In the years where the work was largely ignored, Jean Paul praised it as "a work of philosophical genius, bold, universal, full of penetration and profoundness—but of a depth often hopeless and bottomless, akin to that melancholy lake in Norway, in whose deep water, beneath the steep rock-walls, one never sees the sun, but only stars reflected", on which Schopenhauer commented: "In my opinion the praise of one man of genius fully makes good the neglect of a thoughtless multitude".

This neglect came to an end in the last years of his life. Schopenhauer would become the most influential philosopher in Germany until World War I. Especially artists were attracted to the work. No philosopher had given so much importance to art: one fourth of The World as Will and Representation is concerned with aesthetics. To be mentioned are Wagner (Influence of Schopenhauer on Tristan und Isolde), Schoenberg, Mahler, who cites The World as Will and Representation as "the most profound writing on music he had ever encountered", Thomas Mann, Hermann Hesse, Jorge Luis Borges, Tolstoy, D. H. Lawrence and Samuel Beckett.

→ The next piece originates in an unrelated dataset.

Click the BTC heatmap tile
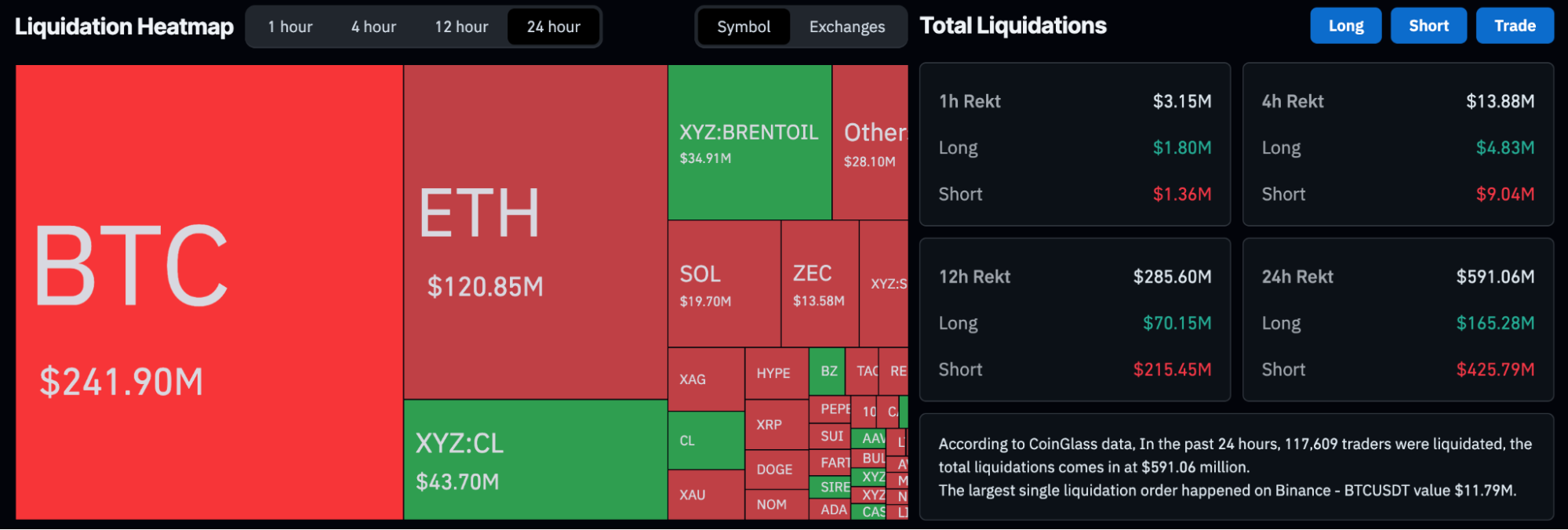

The philosophers Friedrich Nietzsche and Philipp Mainländer both described the discovery of The World as Will and Representation as a revelation. Nietzsche commented, "I belong to those readers of Schopenhauer who know perfectly well, after they have turned the first page, that they will read all the others, and listen to every word that he has spoken".

Charles Darwin quoted The World as Will and Representation in The Descent of Man. Some read ideas in it that can be found in the theory of evolution, for example, that sexual instinct is a tool of nature to ensure the quality of the offspring. Schopenhauer argued in favor of transformism by pointing to one of the most important and familiar evidences of the truth of the theory of descent, the homologies in the inner structure of all the vertebrates.

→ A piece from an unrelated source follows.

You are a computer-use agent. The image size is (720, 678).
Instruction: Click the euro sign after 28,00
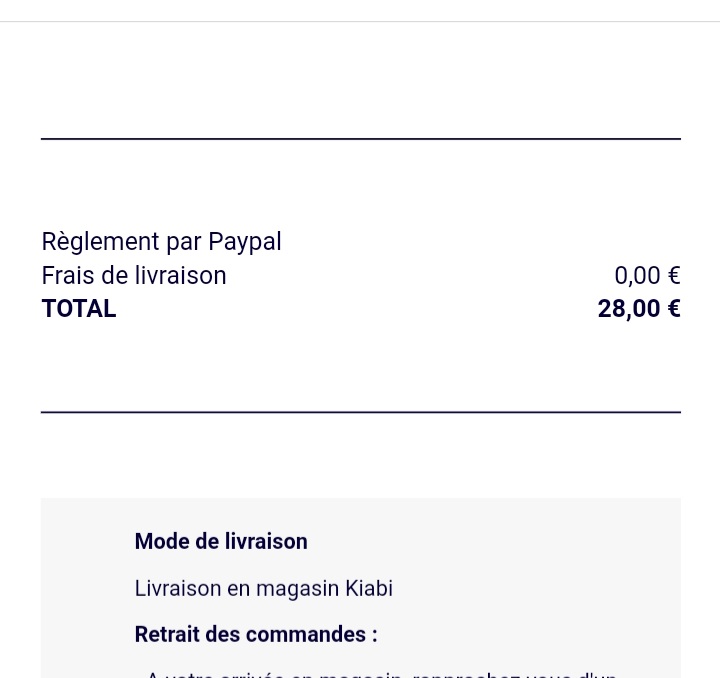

Schopenhauer's discussions of language and ethics were a major influence on Ludwig Wittgenstein, who had read The World as Will and Representation at age 16.

Schopenhauer's views on the independence of spatially separated systems, the principium individuationis, influenced Einstein, who called him a genius. Schrödinger put the Schopenhauerian label on a folder of papers in his files "Collection of Thoughts on the physical Principium individuationis".